Tuesday, July 21, 2015

Portfolio risk diversification with Spark & ProActive Workflows

Authors: Michael Benguigui  and Iyad Alshabani

In order to design a financial tool to diversificate risks, we describe the following specific spark jobs orchestrated by ProActive Scheduler. Since we need to process huge amounts of asset prices and achieve streaming k-means to keep models up to date, Spark (http://spark.apache.org/) is definitely the right technology. Firstly, MLlib (Spark’s scalable machine learning library https://spark.apache.org/mllib/) offers functionalities for streaming data mining. Secondly, Spark allows to work with advanced map/reduce instructions on RDDs (Resilient Distributed Dataset), i.e. partitioned collections of elements that can be operated in parallel. All these jobs required a powerful framework to be deployed, orchestrated and monitored, as provided by ProActive.


Spark streaming jobs 


Spark Cluster

Spark applications run as independent sets of processes on a cluster, coordinated by the SparkContext object in your main program (called the driver program). Specifically, to run on a cluster, the SparkContext can connect to several types of cluster managers to allocate resources across applications: Spark’s own standalone cluster manager, Mesos (http://mesos.apache.org/), YARN (http://fr.hortonworks.com/hadoop/yarn/). Once connected, Spark acquires executors on nodes in the cluster, which are processes that run computations and store data for your application. Next, it sends your application code (defined by JAR or Python files passed to SparkContext) to the executors. Finally, SparkContext sends tasks for the executors to run.

ProActive Workflow, Scheduler & Resource Manager

Spark jobs are created and deployed using Proactive Workflows, offering task templatization to facilitate workflow elaboration. Indeed, Proactive Workflow & Scheduling is an integrated solution for deploying, executing and managing complex workflows in the cloud and on premise as well. All jobs are orchestrated by the ProActive Scheduler and the ProActive Resource Manager virtualizes and monitors  resources.
The ProActive Scheduler and Resource Manager are deployed in a way that monitors each Spark Cluster which, in its turn, monitors its applications. The ProActive scheduler is used as a meta scheduler of the set of Spark clusters. Indeed, each Spark cluster has its own Spark scheduler. ProActive then orchestrates the set of clusters and jobs as shown with the next figure.

Architecture of our application dedicated to diversificate risks

Spark Streaming jobs

We focus on the CAC40 stocks correlations analysis over short periods. Indeed, our spark streaming jobs require a batch duration parameter to be set.
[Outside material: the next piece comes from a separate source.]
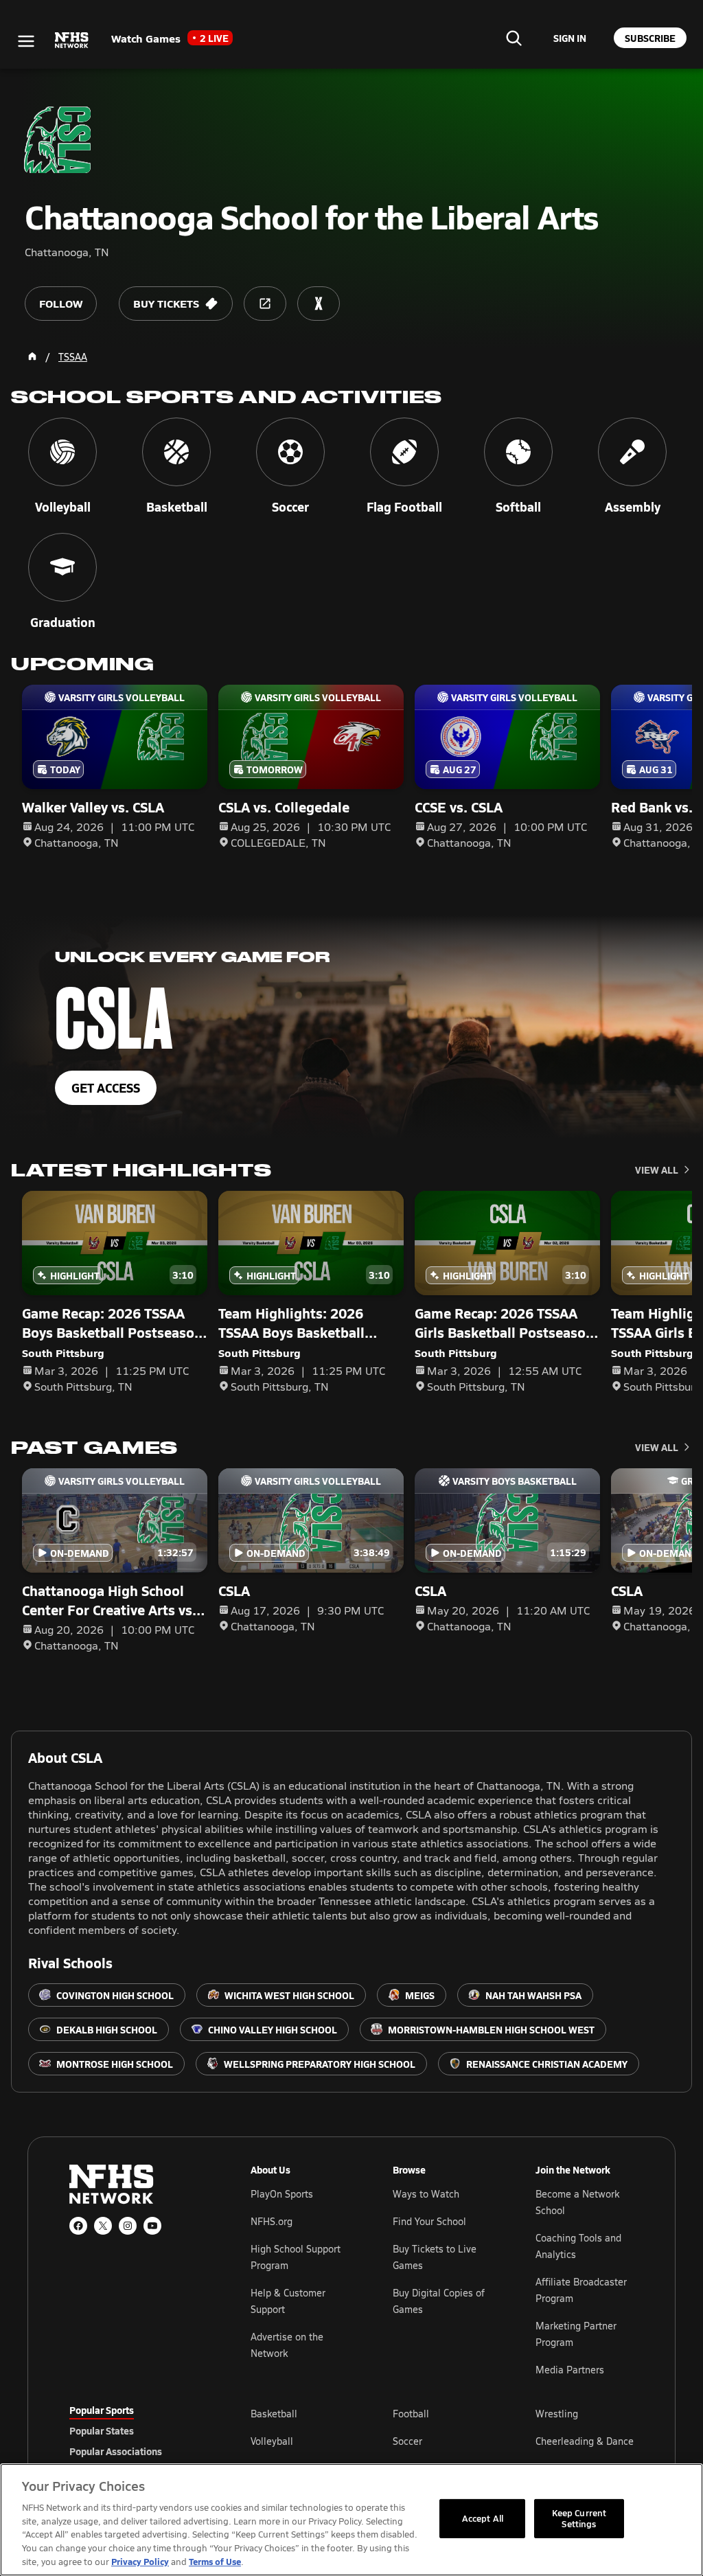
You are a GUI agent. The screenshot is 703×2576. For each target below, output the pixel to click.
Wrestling (556, 2413)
This parameter controls the time period in seconds, during which the job stream input data, before processing. The main Spark jobs of our financial tool are described as follows:
  • The first streaming job queries data from Yahoo! or Google web services (user choice), cleans data for the following jobs, and writes data in a shared directory. The batch duration is set by the user, and only successive distinct quotes are stored. For instance, considering a 10s batch duration, quotes will be queried during 10s before being processed and written in a shared directory.
  • A second Spark streaming job keeps up to date the correlation matrix coefficients (“Spearman” correlations in MLlib, against the commonly used “Pearson” correlations not applicable, if we consider the price processes are lognormally distributed as the Black & Scholes model states) by streaming the processed stock quotes from the previous job.
  • A specific Scala job is in charge of drawing a heatmap from a matrix. Applied to the estimated correlations, it depicts the constantly updated correlation coefficients with associated colors.

CAC40 correlation heatmap

  • Relying on KMeans algorithm (MLlib), another Spark streaming job clusterizes correlations to build a well-diversified portfolio. KMeans clustering aims to partition a set of observations into k clusters in which each observation belongs to the cluster with the nearest mean.
  • Here, the drawing job is used for the clusterized correlations representation: companies with similar correlations (considering as many features/correlations as stocks, i.e. 40) are assigned to the same cluster.

CAC40 clusterized correlation heatmap

We could use resulting correlations to simulate the underlying stocks of an option, and moreover through Monte Carlo simulations, the delta greek to delta hedge it (i.e. find positions on the market to reduce the exposition of the underlying stocks variations). For sure, all embarrassingly parallel jobs can benefit from the mapReduce paradigm offered by Spark. In the automated trading context, it could be interesting to let ProActive automatically deploy such application involving specialized streaming spark jobs, and let ProActive dynamically orchestrate them: some streaming jobs would be specific to trading strategies, and other streaming jobs would be in charge of market data analysis. Proactive Workflow & Scheduling afford such dynamic deployment and orchestration, in a fully scalable way.